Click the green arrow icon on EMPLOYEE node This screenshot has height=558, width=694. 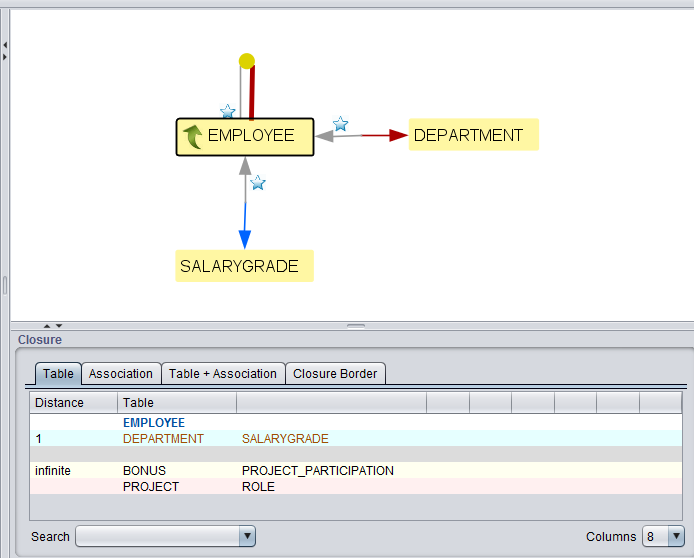point(192,136)
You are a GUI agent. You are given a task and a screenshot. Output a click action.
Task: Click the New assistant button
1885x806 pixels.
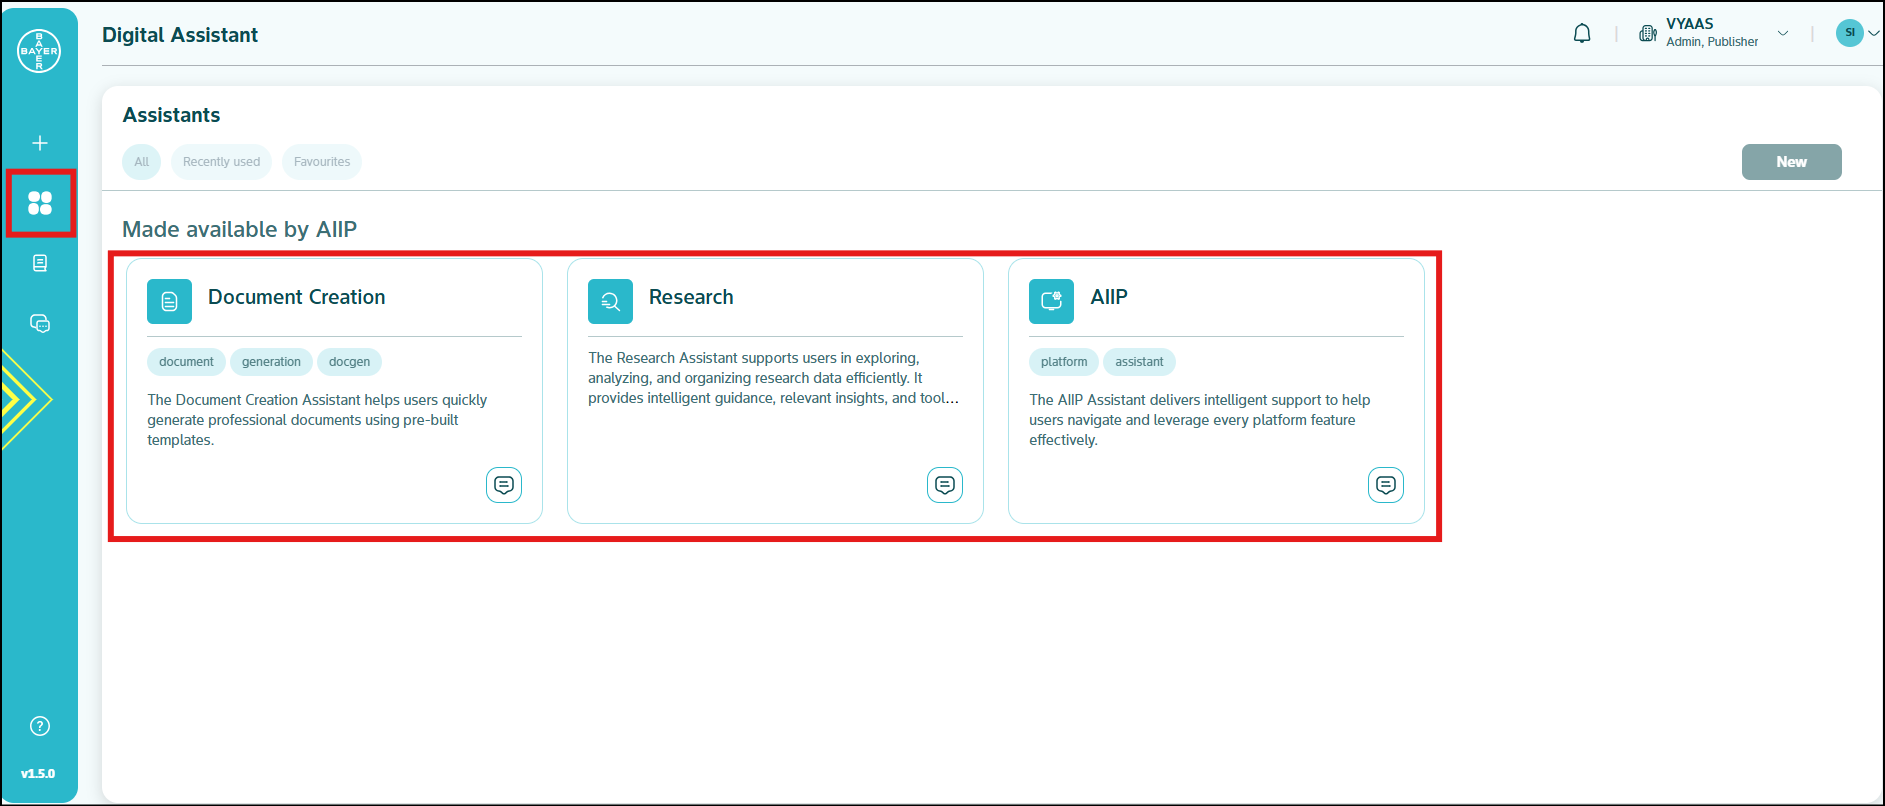point(1791,162)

WORK INSTRUCTIONS → Leaving the pictures aside, transcribe only the lines from the one containing "Task: Click the New assistant button" to the final line of the listing above, inclusive, exactly as they appear.

RESULT OF THIS TASK →
Task: Click the New assistant button
1885x806 pixels.
point(1791,162)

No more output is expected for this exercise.